--- Start ---

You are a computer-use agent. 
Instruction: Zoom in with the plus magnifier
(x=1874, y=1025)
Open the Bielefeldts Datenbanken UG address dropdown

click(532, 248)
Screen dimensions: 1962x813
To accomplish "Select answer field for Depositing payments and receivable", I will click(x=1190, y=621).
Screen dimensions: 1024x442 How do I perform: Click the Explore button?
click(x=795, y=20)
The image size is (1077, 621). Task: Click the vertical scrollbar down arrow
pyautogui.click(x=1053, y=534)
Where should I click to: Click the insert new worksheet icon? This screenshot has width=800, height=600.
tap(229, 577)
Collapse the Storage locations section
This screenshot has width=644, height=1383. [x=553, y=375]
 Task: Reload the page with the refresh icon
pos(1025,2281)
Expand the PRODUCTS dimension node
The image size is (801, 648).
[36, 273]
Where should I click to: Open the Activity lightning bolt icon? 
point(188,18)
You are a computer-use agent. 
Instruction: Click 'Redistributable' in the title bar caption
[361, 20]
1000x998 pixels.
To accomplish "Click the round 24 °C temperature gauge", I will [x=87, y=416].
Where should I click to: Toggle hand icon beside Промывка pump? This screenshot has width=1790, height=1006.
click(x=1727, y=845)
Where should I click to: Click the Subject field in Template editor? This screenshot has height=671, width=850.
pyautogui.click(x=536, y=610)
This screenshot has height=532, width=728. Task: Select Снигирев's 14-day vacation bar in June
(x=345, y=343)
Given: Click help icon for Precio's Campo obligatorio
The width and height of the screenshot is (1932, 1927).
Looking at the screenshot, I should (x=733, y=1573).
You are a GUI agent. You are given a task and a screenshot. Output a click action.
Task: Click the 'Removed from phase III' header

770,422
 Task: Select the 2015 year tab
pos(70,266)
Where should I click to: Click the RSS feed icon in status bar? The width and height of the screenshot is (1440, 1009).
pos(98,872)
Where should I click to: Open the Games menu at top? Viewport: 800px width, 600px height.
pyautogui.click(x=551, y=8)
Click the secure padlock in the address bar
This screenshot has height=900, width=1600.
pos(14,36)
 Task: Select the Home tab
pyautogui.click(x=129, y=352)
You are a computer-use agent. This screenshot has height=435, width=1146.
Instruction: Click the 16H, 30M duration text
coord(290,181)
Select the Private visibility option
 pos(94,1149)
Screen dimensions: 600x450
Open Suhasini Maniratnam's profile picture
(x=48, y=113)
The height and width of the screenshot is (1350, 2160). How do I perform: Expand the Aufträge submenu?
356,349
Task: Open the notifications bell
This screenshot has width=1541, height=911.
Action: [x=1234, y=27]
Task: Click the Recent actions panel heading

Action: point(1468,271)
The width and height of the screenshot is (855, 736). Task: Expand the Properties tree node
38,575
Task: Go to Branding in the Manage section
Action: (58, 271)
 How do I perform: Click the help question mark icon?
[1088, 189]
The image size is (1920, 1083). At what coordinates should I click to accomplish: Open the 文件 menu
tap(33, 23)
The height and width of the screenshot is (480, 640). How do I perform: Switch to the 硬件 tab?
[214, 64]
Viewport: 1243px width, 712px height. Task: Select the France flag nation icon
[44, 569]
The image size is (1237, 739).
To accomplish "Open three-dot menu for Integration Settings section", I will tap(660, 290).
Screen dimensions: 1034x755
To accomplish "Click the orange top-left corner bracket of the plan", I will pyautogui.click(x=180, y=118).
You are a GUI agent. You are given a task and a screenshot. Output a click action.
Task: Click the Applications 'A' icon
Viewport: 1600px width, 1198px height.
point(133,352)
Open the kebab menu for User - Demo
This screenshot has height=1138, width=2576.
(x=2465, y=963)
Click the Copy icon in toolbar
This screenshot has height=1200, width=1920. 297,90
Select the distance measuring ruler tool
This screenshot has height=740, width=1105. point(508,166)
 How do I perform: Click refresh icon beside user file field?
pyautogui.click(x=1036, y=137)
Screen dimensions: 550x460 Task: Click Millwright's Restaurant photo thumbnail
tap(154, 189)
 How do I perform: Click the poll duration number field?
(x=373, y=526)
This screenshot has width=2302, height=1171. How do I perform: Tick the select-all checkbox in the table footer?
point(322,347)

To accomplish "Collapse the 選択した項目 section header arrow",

--- End ---

- [STATED PROBLEM]:
Please rescale everything from the line containing "Task: Select the Home tab" down to the line containing "(x=48, y=113)", both included, by writing out all of those record lines again in full. Multiply each coordinate in the answers by 2.25 and round it to a whole number (halves up), and leave all other text and numbers unchanged.

- [RIGHT ANSWER]:
 Task: Select the Home tab
pyautogui.click(x=290, y=792)
You are a computer-use agent. This screenshot has height=435, width=1146.
Instruction: Click the 16H, 30M duration text
coord(653,407)
Select the Private visibility option
 pos(212,2585)
Screen dimensions: 600x450
Open Suhasini Maniratnam's profile picture
(x=108, y=254)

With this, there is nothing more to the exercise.